Unsupervised detection of individual atrophy in Alzheimer's disease.

BACKGROUND

To realize precision medicine, it is important to realize the detection of the individual atrophy of Alzheimer's disease (AD) patients. Our objective is to find individual brain regions of interest (ROIs) in AD patients via an unsupervised deep learning network.

METHODS

This study used structural Magnetic Resonance Imaging (sMRI) scans with the 732 healthy control (HC) subjects and 202 AD patients from the Alzheimer's disease Neuroimaging Initiative (ADNI), and the 105 HC subjects were collected at the Xuanwu Hospital. An unsupervised deep learning network based on Adversarial Autoencoders (AAE) was proposed to delineate the individual atrophy of AD patients. In the proposed model, Variational Autoencoders (VAE) and Generative Adversarial Networks (GAN) were combined to learn the potential distribution and train a generator.

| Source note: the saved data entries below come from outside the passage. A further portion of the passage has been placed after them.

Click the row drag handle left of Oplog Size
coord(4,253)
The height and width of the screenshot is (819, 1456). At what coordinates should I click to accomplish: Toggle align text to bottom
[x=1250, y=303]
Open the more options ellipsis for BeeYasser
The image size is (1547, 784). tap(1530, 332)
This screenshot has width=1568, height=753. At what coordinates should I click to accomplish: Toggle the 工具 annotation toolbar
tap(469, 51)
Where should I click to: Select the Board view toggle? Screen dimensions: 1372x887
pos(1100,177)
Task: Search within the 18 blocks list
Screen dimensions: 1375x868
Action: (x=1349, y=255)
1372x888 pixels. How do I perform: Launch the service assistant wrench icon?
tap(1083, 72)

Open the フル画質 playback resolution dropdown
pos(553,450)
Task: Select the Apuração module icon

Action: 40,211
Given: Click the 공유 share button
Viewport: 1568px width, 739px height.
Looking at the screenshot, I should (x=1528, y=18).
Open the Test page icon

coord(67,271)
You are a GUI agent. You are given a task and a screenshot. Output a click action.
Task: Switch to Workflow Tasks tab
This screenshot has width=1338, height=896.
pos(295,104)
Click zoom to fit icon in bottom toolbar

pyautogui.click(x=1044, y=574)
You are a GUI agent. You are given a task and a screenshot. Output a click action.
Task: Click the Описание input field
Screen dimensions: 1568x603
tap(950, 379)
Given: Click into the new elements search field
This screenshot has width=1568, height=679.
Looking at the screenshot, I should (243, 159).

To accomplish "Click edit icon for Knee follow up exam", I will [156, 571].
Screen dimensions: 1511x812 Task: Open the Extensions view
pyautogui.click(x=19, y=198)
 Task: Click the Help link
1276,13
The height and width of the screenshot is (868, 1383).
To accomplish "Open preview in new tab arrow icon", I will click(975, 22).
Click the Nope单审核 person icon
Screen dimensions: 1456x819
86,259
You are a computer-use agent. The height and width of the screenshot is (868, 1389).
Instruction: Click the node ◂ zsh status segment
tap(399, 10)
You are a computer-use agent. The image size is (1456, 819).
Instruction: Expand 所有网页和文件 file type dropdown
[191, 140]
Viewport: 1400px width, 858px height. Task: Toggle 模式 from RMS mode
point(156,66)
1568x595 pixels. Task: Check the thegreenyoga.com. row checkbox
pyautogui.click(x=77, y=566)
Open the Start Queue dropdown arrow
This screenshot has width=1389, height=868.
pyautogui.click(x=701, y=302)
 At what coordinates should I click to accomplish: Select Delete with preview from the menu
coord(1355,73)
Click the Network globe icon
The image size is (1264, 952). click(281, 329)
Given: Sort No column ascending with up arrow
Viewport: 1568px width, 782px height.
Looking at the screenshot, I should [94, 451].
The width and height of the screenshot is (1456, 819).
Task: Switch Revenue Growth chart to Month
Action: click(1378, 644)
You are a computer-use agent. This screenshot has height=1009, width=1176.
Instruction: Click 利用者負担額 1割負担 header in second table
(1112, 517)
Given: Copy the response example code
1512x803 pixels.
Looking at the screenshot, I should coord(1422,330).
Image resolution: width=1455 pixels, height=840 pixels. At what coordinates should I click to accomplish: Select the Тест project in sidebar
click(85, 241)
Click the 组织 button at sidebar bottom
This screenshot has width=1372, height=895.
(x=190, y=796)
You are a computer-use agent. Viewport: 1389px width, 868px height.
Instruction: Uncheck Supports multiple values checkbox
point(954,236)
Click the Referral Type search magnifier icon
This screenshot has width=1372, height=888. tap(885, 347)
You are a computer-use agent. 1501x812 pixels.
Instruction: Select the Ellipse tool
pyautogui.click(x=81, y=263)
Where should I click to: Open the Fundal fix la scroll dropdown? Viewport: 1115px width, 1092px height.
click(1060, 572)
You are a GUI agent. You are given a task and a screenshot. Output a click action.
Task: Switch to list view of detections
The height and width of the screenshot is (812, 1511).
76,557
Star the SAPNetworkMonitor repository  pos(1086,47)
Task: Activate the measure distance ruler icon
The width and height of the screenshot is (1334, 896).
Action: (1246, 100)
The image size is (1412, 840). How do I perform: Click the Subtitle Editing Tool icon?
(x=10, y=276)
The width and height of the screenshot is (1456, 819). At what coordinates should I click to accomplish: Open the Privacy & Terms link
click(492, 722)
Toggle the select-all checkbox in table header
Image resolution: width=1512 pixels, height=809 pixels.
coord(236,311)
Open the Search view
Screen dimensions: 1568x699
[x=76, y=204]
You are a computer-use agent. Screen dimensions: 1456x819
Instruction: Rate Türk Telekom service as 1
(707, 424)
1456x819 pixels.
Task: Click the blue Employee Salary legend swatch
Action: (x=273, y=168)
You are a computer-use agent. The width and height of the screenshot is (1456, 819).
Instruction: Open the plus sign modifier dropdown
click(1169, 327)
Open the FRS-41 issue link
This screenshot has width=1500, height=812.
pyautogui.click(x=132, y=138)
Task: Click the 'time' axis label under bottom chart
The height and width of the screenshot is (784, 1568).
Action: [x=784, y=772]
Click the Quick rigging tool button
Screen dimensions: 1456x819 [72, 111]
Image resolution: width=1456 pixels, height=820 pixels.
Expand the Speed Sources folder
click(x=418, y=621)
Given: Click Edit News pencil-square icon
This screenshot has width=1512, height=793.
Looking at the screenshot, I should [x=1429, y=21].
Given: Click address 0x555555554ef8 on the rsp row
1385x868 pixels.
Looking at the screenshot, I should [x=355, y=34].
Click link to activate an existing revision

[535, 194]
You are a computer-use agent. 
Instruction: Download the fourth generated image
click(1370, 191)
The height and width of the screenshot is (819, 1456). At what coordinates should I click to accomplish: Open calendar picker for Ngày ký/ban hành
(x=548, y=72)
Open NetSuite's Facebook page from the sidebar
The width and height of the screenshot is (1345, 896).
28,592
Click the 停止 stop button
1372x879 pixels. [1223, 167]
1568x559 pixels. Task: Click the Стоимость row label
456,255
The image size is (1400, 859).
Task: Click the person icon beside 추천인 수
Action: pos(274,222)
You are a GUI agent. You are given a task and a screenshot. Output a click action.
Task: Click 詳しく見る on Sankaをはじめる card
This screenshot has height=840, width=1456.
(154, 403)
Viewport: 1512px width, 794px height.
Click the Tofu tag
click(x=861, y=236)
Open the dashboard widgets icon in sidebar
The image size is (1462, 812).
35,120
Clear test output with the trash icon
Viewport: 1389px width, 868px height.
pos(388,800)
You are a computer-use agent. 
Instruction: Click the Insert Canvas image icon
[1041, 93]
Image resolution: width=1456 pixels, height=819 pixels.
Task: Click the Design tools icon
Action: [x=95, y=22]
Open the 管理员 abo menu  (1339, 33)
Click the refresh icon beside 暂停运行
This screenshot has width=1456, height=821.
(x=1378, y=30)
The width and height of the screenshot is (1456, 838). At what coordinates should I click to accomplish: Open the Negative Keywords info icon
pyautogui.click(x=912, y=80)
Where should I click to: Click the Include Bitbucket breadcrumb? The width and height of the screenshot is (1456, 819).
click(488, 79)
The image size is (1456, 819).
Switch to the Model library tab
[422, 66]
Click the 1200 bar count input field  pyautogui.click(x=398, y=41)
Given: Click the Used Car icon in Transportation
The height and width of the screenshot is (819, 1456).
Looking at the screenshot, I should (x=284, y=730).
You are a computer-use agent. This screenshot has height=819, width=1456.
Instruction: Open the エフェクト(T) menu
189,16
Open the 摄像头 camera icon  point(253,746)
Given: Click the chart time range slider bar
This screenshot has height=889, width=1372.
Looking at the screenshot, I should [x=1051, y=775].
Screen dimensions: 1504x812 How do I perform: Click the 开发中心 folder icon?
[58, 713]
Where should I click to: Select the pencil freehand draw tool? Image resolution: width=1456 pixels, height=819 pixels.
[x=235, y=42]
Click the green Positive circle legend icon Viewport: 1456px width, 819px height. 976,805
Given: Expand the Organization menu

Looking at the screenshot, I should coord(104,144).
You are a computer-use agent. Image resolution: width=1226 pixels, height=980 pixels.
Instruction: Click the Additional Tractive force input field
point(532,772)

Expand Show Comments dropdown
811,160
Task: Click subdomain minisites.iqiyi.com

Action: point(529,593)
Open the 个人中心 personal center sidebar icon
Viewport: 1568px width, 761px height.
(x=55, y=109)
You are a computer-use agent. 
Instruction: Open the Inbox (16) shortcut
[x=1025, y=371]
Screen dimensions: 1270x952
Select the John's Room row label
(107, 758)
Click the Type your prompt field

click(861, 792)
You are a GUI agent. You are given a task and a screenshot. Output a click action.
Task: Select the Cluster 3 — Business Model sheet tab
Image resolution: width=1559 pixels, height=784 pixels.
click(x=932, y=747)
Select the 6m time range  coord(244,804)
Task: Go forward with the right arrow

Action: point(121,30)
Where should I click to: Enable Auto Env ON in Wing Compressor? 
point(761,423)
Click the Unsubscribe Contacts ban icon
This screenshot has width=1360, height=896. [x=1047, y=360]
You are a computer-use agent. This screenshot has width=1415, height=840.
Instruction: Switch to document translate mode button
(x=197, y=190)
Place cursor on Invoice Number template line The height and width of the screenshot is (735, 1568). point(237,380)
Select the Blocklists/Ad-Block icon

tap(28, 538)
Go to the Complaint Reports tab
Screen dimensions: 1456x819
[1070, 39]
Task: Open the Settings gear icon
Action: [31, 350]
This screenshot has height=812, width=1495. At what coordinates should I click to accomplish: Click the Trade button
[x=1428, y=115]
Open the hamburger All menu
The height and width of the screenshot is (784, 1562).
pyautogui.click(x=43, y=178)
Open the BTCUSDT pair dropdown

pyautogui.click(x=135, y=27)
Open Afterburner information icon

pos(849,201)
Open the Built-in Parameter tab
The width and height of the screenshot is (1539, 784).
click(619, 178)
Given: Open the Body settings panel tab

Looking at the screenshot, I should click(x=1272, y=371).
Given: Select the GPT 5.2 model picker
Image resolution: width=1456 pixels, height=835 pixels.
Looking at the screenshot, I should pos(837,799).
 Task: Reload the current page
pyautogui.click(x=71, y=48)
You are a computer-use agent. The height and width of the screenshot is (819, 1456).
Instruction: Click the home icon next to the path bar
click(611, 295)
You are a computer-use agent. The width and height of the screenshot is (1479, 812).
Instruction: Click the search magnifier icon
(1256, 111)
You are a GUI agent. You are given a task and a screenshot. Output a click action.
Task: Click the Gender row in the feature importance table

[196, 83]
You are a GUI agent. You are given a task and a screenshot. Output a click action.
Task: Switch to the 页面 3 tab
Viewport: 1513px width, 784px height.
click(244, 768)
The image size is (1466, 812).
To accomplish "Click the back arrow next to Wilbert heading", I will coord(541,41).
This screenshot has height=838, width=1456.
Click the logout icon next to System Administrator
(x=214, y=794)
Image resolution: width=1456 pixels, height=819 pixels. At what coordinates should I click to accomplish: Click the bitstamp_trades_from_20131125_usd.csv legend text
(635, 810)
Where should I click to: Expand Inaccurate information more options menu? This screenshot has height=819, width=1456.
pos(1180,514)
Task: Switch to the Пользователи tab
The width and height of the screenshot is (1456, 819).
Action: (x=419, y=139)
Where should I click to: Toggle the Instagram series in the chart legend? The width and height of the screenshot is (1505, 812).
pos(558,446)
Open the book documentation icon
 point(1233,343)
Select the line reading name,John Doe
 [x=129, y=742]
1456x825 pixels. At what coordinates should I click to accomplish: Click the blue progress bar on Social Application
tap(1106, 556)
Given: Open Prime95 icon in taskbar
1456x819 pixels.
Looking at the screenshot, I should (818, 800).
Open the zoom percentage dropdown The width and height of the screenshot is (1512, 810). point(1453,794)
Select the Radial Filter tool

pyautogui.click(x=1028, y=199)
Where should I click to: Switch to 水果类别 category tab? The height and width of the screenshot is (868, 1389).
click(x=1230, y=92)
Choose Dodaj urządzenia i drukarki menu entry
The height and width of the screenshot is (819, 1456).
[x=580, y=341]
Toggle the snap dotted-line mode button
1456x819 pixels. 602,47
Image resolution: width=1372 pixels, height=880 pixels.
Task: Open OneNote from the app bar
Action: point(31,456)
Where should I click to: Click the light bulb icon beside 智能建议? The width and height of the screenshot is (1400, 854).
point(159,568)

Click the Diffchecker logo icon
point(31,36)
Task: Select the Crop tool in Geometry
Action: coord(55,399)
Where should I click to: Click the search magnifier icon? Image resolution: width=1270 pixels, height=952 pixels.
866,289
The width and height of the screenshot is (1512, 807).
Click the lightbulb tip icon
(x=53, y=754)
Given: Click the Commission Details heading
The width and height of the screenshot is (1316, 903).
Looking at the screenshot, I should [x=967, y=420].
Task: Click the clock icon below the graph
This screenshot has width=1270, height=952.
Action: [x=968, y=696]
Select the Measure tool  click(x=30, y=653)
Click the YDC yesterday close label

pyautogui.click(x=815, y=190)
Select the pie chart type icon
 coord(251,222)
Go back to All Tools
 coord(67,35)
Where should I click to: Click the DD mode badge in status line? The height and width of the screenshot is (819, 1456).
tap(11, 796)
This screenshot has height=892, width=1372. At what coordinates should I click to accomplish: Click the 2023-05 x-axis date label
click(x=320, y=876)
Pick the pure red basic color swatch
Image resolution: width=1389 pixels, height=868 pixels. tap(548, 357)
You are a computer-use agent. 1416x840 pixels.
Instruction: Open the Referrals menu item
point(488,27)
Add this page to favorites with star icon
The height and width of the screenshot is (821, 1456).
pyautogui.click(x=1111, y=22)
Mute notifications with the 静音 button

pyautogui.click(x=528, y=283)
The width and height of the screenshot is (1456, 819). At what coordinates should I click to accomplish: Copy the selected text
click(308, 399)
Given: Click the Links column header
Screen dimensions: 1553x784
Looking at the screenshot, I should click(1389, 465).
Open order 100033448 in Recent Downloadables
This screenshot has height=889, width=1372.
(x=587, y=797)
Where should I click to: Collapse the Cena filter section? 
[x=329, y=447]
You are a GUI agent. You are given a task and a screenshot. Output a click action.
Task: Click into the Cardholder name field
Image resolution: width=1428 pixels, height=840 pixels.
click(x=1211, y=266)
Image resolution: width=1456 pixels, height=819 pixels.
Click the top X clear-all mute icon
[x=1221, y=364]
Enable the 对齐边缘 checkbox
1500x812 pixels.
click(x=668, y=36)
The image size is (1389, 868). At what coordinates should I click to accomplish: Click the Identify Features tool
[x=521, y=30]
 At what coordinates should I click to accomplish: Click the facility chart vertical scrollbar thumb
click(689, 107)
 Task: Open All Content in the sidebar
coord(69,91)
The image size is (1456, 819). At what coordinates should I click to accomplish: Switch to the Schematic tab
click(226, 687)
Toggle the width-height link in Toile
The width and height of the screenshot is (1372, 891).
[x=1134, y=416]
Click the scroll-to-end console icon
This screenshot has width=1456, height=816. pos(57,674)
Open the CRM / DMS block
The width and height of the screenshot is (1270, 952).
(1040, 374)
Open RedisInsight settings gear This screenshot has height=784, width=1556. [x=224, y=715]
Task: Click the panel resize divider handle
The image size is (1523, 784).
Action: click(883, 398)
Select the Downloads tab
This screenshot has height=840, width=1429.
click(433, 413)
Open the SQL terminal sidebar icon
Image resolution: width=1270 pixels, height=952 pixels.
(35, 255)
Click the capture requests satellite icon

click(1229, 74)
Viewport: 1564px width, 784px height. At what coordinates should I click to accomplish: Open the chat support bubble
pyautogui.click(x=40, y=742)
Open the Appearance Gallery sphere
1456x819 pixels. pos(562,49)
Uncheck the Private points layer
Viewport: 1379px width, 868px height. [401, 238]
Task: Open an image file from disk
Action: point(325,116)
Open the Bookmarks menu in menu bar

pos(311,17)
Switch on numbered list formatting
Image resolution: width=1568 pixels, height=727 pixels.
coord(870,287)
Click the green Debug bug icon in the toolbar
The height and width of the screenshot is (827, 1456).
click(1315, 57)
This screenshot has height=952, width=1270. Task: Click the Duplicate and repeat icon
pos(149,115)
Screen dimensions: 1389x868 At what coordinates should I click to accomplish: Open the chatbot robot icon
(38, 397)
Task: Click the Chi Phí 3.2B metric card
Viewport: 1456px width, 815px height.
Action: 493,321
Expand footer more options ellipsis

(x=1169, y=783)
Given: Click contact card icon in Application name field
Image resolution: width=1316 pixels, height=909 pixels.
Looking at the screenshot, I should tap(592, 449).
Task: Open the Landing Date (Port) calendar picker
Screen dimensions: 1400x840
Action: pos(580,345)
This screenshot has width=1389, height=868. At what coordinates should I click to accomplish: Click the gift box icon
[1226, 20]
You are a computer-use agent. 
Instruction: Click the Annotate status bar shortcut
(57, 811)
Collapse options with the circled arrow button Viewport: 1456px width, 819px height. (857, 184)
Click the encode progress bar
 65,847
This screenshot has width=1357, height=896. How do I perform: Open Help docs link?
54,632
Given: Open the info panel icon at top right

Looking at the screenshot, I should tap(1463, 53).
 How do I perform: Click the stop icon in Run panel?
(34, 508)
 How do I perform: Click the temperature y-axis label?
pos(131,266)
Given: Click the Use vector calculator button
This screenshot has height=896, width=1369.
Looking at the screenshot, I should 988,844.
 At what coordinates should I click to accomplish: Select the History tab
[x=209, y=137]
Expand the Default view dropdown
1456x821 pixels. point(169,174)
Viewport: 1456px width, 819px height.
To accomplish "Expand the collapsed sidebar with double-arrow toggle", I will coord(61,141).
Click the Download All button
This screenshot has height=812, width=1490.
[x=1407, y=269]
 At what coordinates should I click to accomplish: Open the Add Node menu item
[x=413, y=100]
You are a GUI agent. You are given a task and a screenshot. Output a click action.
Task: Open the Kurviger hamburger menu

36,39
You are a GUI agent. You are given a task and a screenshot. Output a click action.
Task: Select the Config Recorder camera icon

In this step, the 530 HCs from ADNI were applied as the training dataset and the 105 HCs from Xuanwu Hospital were applied as an external validation dataset. The structural similarity (SSIM) was used to judge the robustness of the proposed model. Then, ROIs of the 202 AD patients were detected. In order to verify the clinical performance of these ROIs, other 202 HCs were selected from ADNI and a multilayer perceptron (MLP) was used to classify AD versus HC by 5 folder cross-validation. In the comparative experiments, we compared our model with three other previous models.

RESULTS

The SSIM reached 0.86 in both training and external validation datasets. Eventually, the classification accuracy of our model achieved 0.94±0.02. In the meanwhile, the classification accuracies were 0.89±0.01, 0.85±0.04 and 0.91±0.03 for the three previous methods.

CONCLUSION

Our deep learning model could detect individual atrophy in AD patients. It may be a useful tool for AD diagnosis in clinics.